Colette sourit à son amie, avant d’enchaîner doctement :la Sécotine, c’était une colle forte, qu’on utilisait beaucoup dans les écoles pour les travaux manuels…

– Oh là là, mamie, tu t’es pris un râteau ! s’exclama Stella. En fait, Edouard t’a RI-DI-CU-LI-SÉE devant tout le monde !!! Aujourd’hui, il t’aurait filmée, tu serais sur Insta, avec « Spinozine, c’est Sécotine ! », sur l’air de « Bécassine, c’est ma cousine ! »

Camille se taisait, et réfléchissait.

– Je ne sais pas si je me suis pris un râteau, comme tu dis.
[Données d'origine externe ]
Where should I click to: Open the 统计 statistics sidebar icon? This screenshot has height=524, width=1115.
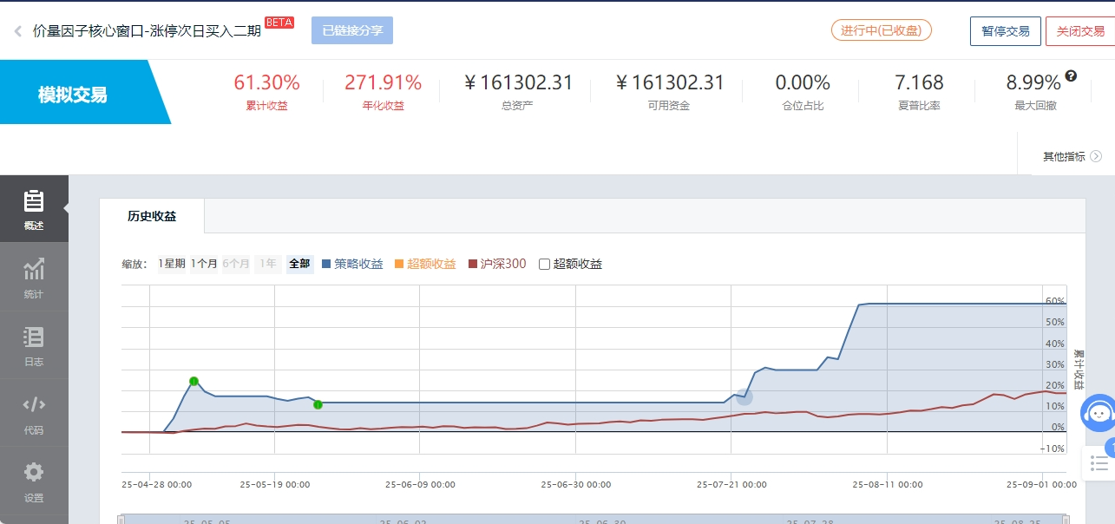[33, 278]
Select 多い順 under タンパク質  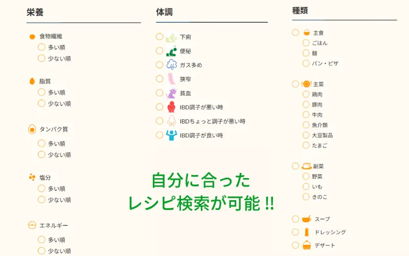click(41, 143)
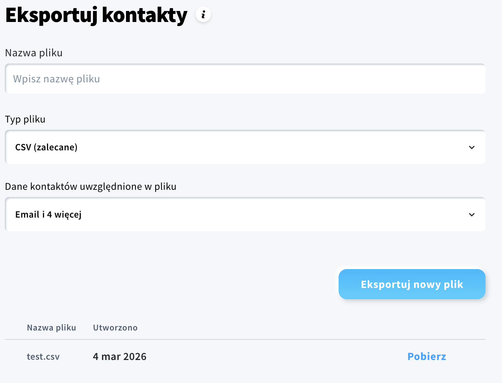
Task: Click the Utworzono column header
Action: (x=115, y=328)
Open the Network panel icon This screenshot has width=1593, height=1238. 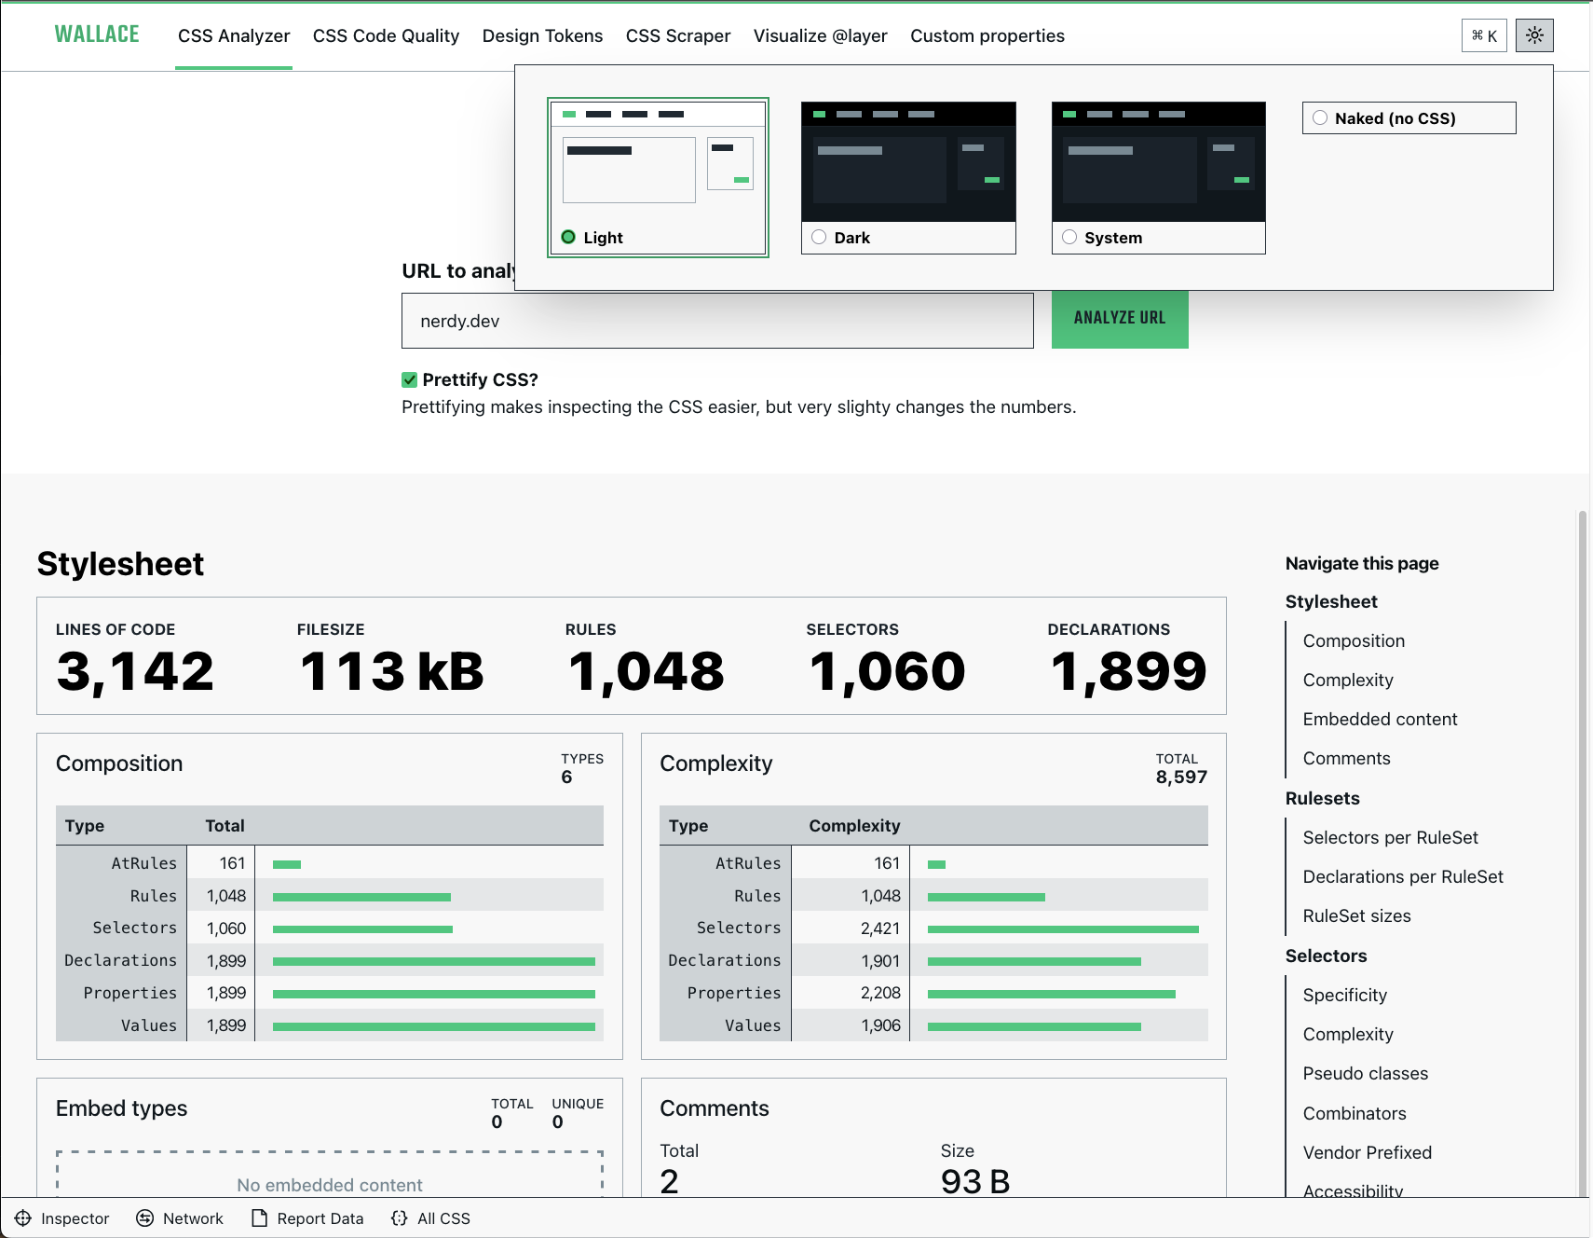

Mais en tout cas… Personne ne m’avait jamais parlé comme ça auparavant…J’avais honte, j’étais en colère, je n’ai plus ouvert la bouche pendant un bon moment.

– On ne la reconnaissait pas ! acquiesça Colette.

– Et puis un jour, un garçon plutôt rondouillard, que je n’avais jamais remarqué, mais qui n’habitait pas très loin de chez nous, vint m’apporter ce que tu vois au milieu de la salle à manger…et que tu aimes bien regarder, Stella.

– Quoi ? Le miroir ?

–  Ce garçon était fils de ferronnier. Il me remet donc ce miroir, forgé dans le souffle d’une flamme. J’allais le repousser vertement quand il m’a dit, d’une voix mal assurée « c’est pour toi ! Un miroir ne ment pas, mais il ne dit pas tout ». J’ai été très troublée par ces paroles. Je me suis regardée longtemps dans la glace. J’ai scruté mes défauts. Et j’en avais, bien sûr : un nez un peu trop long, des mollets un peu trop ronds…Je me suis demandé ce que je voulais vraiment devenir. J’ai réfléchi, jusqu’à me convaincre que je ne voulais plus être jugée que par moi-même. Et j’ai entamé ma métamorphose.

– C’est là que tu as décidé d’être institutrice ? demanda Stella.

– Non, mais j’ai décidé d’apprendre. Je voulais comprendre le monde. Même si je n’y suis toujours pas arrivé, j’ai au moins essayé.

– Mais alors, reprit pensivement Stella… Joseph ?

– Le fils du ferronnier, c’était ton grand-père. Tu ne l’as pas connu, il est parti trop tôt. Mais j’ai senti que c’était un homme solide, qui voulait que je me trouve…avant même de le retrouver. Je n’ai jamais regretté mon mariage.

– Vous étiez si beaux ! renchérit Colette.

Le smartphone de Stella bipa. Elle jeta un coup d’œil désabusé sur l’écran, et appuya simultanément sur « bloquer » et « effacer ». Puis elle se leva et prit Camille dans ses bras : « Plus de date, mamie ! Ni aujourd’hui ni après ! Moi aussi, j’attendrai mon Joseph ».